TO DO:
Reproduce the entire listing exactly as written, apart from its pictures.
----------------
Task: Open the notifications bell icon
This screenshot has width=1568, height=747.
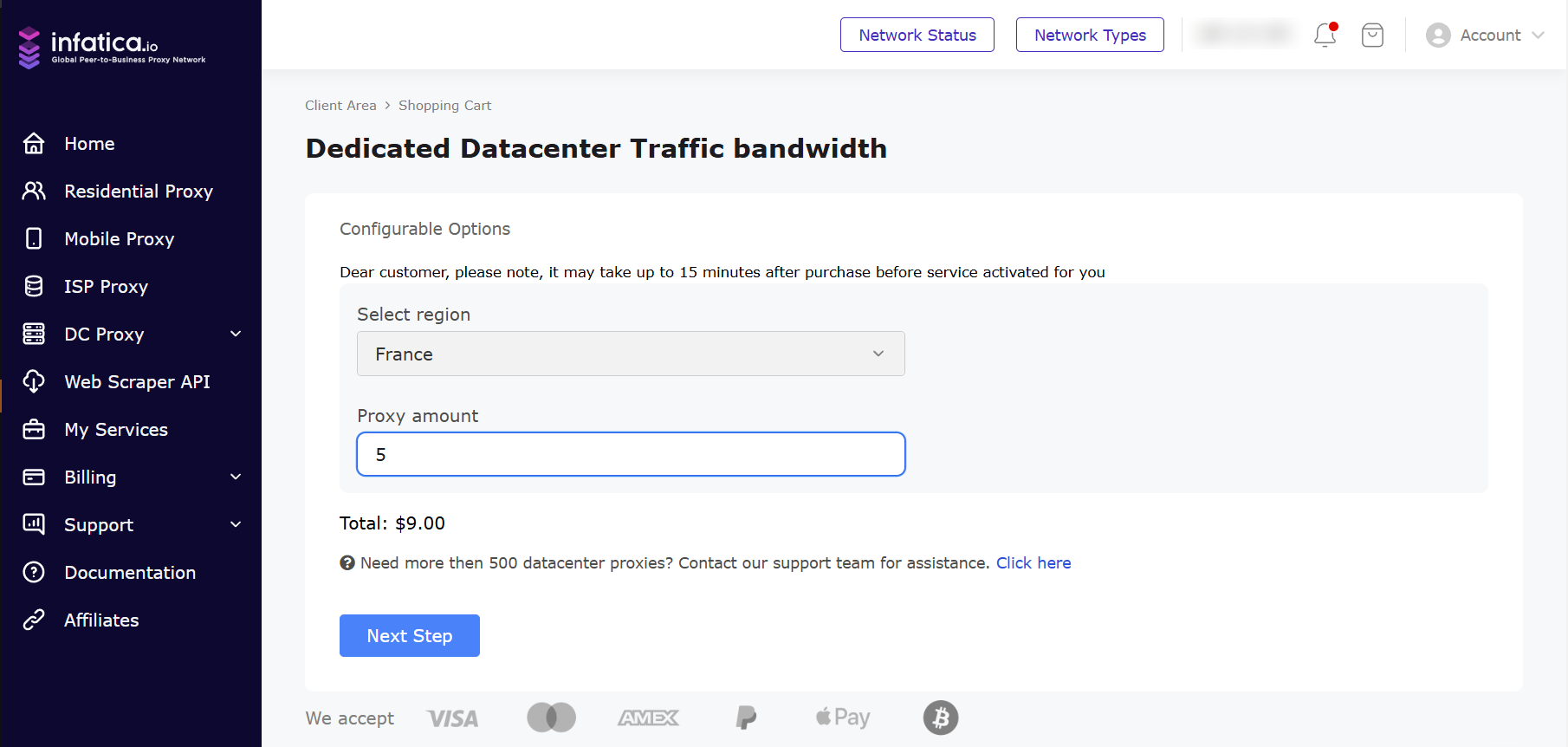Action: pyautogui.click(x=1325, y=35)
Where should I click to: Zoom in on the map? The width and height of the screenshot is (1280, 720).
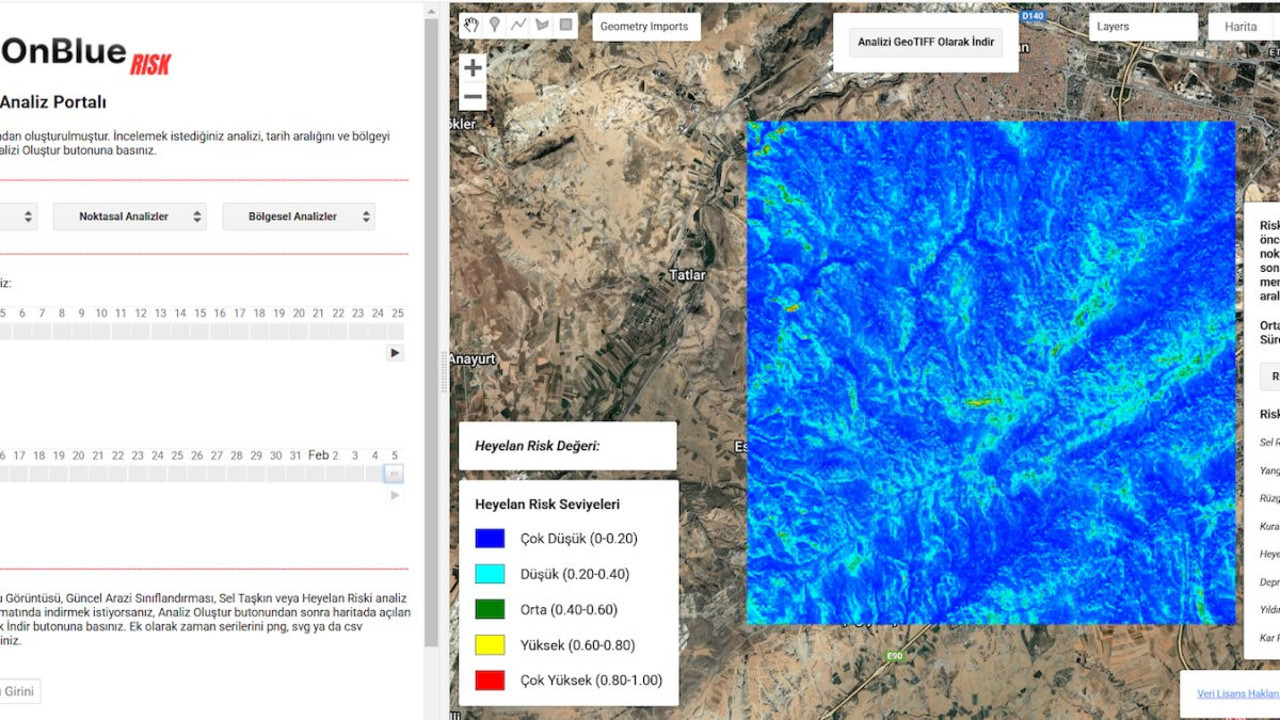(x=473, y=68)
----------------
ANSWER TO THIS PROBLEM:
Task: Open the notifications bell icon
This screenshot has width=1568, height=747.
Action: pyautogui.click(x=1325, y=35)
Where should I click to: Zoom in on the map? The width and height of the screenshot is (1280, 720).
(x=473, y=68)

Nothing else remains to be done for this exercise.